Searchable pdf contains garbage instead of recognized text
Submitted by gre..@..il.com
Link to original bug (#672891)
Description
-
Download attached .tif (5 Mb!)
-
"Add image" in ocrfeeder.
-
OCR russian letters with tesseract (use "$IMAGE $FILE > /dev/null 2> /dev/null -l rus; cat $FILE.txt; rm $FILE $FILE.txt" as engine arguments)
-
Choose Export > PDF in the menu, than choose "Searchable PDF" and save the file.
-
Open the resulting pdf in adobe reader, select the text with a mouse and copy-paste it into a text editor.
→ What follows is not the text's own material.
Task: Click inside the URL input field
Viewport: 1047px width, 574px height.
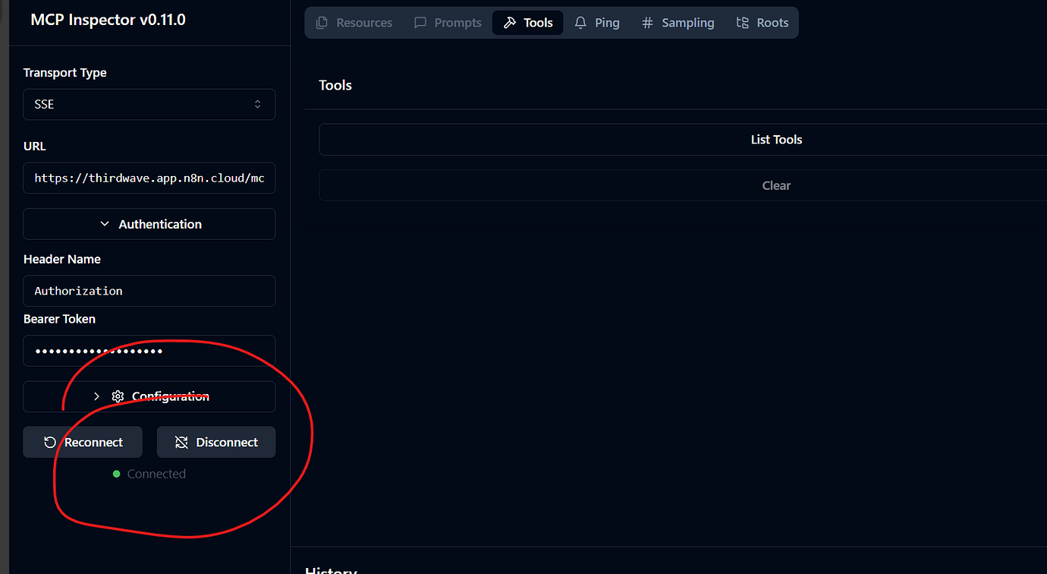Action: point(149,178)
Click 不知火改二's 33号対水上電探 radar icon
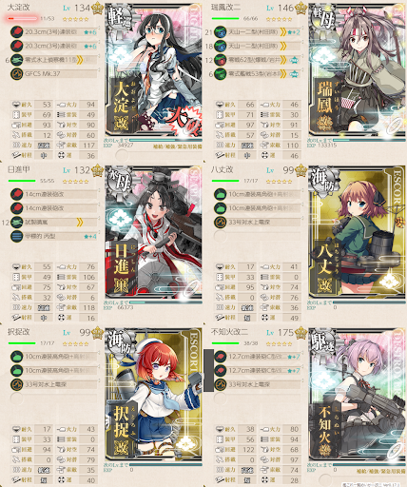407x487 pixels. pos(220,384)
You should see something like
s ssssssss sssss sssssssssss ssssss s ssssssss sssssssss sssssss ssss ssss, sssssssssss ssssssssssss sssss sssssss s sssssss sssssss ssssss ssssssss sssss ss ss ssssssssss sssss sssssss ssss sssss sssss ssssss sssss ssssss sssssss, s ssssss ss sss sss sss sssss ssssss s ssssssssssssss ssssssssss sss sssssssss sss ssssssssss ssssssssssssss ssssssss, sssssss sssssss sssssssssss ssssssssss ssssssss ssssssss sssssssss sss s sssss sssssss s ssssssssss sssss sssss sss s sssssssss ssssss ssss sssssss sssss sssss sssssss ssssss sssssssssssss sssssss sssssss s ssss ssssssssssss sssss ss s ssssss sssss ssssss sssssss ssssss sss s.‚ sssssssss sssssssss ssss ssss sssss ssssss, sssssssssss s sssssss sssssssss ssssssssssssss sssssssss
instead of the russian text.
Saving to ODT works good, recognized text is not lost.
Version: git master